(Collected data)
*** Begin section ***

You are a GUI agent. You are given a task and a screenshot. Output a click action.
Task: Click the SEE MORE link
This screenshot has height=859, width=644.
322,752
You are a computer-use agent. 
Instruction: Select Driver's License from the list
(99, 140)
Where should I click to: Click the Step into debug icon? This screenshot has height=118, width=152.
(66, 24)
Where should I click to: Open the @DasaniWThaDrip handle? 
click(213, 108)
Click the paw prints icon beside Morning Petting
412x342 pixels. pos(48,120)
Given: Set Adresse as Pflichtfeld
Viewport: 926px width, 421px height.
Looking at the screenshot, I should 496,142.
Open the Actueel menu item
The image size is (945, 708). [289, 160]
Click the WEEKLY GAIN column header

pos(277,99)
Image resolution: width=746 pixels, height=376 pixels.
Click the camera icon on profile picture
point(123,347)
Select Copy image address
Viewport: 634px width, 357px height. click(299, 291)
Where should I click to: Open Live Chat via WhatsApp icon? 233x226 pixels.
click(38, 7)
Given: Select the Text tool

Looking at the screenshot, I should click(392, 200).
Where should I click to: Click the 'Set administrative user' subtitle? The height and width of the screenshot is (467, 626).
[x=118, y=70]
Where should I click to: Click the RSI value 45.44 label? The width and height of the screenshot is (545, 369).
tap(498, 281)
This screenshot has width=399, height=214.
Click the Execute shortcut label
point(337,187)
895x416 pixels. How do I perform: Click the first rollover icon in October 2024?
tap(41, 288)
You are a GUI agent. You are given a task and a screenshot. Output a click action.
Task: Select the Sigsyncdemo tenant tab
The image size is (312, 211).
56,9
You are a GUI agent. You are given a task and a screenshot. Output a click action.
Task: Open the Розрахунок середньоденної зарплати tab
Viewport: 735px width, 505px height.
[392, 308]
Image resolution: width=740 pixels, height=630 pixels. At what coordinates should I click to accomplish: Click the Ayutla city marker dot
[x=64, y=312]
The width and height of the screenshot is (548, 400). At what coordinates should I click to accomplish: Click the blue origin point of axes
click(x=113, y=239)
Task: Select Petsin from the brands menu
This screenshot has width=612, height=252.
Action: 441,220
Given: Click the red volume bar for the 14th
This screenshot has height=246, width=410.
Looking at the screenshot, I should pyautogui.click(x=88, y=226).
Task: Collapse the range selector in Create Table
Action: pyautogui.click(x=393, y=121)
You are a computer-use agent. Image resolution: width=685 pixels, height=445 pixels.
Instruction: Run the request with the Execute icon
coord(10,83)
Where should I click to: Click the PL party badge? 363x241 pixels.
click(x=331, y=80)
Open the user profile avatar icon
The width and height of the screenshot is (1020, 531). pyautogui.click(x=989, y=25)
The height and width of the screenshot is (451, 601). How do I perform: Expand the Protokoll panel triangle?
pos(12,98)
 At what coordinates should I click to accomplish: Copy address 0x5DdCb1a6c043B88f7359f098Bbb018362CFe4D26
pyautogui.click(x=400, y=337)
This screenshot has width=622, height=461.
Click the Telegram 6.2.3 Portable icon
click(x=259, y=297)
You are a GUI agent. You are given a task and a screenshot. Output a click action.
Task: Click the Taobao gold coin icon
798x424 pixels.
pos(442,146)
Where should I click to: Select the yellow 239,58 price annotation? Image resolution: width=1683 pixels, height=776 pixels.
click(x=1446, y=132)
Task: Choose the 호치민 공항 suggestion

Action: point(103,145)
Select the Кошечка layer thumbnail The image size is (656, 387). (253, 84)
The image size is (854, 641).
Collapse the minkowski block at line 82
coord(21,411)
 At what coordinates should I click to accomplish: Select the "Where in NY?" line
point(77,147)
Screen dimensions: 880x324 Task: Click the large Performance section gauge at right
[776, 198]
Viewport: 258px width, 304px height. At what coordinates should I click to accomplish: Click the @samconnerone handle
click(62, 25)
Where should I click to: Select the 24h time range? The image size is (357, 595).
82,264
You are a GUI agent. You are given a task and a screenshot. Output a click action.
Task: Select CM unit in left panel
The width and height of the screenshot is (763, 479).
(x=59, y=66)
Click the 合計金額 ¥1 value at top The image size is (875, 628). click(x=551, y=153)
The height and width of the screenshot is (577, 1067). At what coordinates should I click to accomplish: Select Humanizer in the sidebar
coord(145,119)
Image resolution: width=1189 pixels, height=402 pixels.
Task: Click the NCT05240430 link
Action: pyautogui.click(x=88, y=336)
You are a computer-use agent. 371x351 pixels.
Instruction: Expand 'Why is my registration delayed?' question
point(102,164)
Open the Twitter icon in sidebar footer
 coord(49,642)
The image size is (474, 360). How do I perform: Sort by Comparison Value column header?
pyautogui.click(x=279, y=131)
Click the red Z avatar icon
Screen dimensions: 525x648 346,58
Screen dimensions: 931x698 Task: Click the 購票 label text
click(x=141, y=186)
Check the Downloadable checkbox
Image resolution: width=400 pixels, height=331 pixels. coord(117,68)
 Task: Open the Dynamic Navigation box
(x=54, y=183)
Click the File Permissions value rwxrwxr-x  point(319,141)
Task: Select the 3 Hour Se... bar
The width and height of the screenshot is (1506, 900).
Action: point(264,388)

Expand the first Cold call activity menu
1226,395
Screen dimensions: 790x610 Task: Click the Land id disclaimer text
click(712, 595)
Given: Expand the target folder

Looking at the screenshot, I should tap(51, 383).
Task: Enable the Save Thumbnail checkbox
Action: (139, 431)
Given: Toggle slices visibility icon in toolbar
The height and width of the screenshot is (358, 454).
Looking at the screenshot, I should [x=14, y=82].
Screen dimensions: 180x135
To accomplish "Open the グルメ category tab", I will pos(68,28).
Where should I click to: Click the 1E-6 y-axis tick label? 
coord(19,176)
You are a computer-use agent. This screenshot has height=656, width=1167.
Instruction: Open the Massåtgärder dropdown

*** End section ***

## Work request:
A single number is expected: how many lines in the records contain the string "computer".

## Answer to this task:
4